The ear cups on the M50X can swivel 90 degrees both directions. The ear cups on the M40X can only swivel 90 degrees forward with just a few degrees swivel in the other direction.

Both will work for one-ear monitoring, and both can lay flat to fit around the neck when not in use. I don’t find either to be particularly comfortable when sitting around my neck but the M50X fits a little better since I can lay the ear cups flat against myself instead of pointing them outward. Smaller, skinnier people will find these to fit around the neck in a more comfortable way.

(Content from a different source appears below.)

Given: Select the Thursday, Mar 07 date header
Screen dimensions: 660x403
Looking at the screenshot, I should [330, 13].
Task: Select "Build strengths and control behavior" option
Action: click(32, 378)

Audio-Technica ATH-M40X Headphones Earcups Rotated


Audio-Technica ATH-M50X Headphones Flat


Collapsing & Folding

Both of these headphones can be collapsed for storage or transport. The folding mechanism looks a little different on each, but functions and feels about the same. I’ve heard that people can run into issues with the hinges wearing out over time if they collapse them a lot, so I don’t tend to fold either of them up unless I really need to for some reason. Personally, I haven’t run into any issues with collapsing feature, but I could certainly see it becoming an issue with how they feel when you fold them up.

Audio-Technica ATH-M40X Headphones Closed


Audio-Technica ATH-M50X Headphones Collapsed



The M50X comes with a coiled cable, a 3 meter straight cable and a 1.2 meter straight cable.

The M40X comes with a coiled cable and a 3 meter straight cable.

The M50X includes that shorter straight cable for casual listeners, which is nice. The M40X seems to be packaged with cables that are targeted more for studio specific use or situations where a longer cable is desired.

Both the M40X and M50X have removable, replaceable cables, and the cable type is the same for both. So you can take cables packaged with the M40X and they’ll work on the M50X or vice versa. If you ever run into cable issues you can simply replace the cables and not the entire headset. I haven’t run into any issues with the cables or the cable jacks on either, so that’s good.


Of course we can’t forget to talk about the price. The M50X are more expensive and can be found brand new for around $170. The M40X are less expensive and be found brand new for around $120. On the used market both can be found for around 20-30% of their brand new cost, depending on condition.

Which One Should You Pick Up?

If you’re trying to make a decision between the two, here’s our thoughts.

The M40X is a good pick if you’re looking to primarily use the headphones in a studio and especially for studio mixing. I find them to be good for casual listening as well, but the lack of a shorter cable option for use with a smartphone in your pocket can be a drawback. Since I’m mostly using my headphones in the studio, M40X would be my pick if I could only pick one.

If you don’t mind spending a little more, and plan to use your headphones for more than just studio time, the M50X can be worth the extra cost. They sound just a slight bit more sweetened for casual listening, gaming, movies, etc. while also maintaining a usable sound for in the studio. They also have a shorter cable option which works well for use with a smartphone in your pocket. I also think the M50X will be easier to re-sell due to their popularity.

Hopefully that helps to sort out the details between the two. For this particular comparison, I don’t think you can really go wrong with either if your options are limited.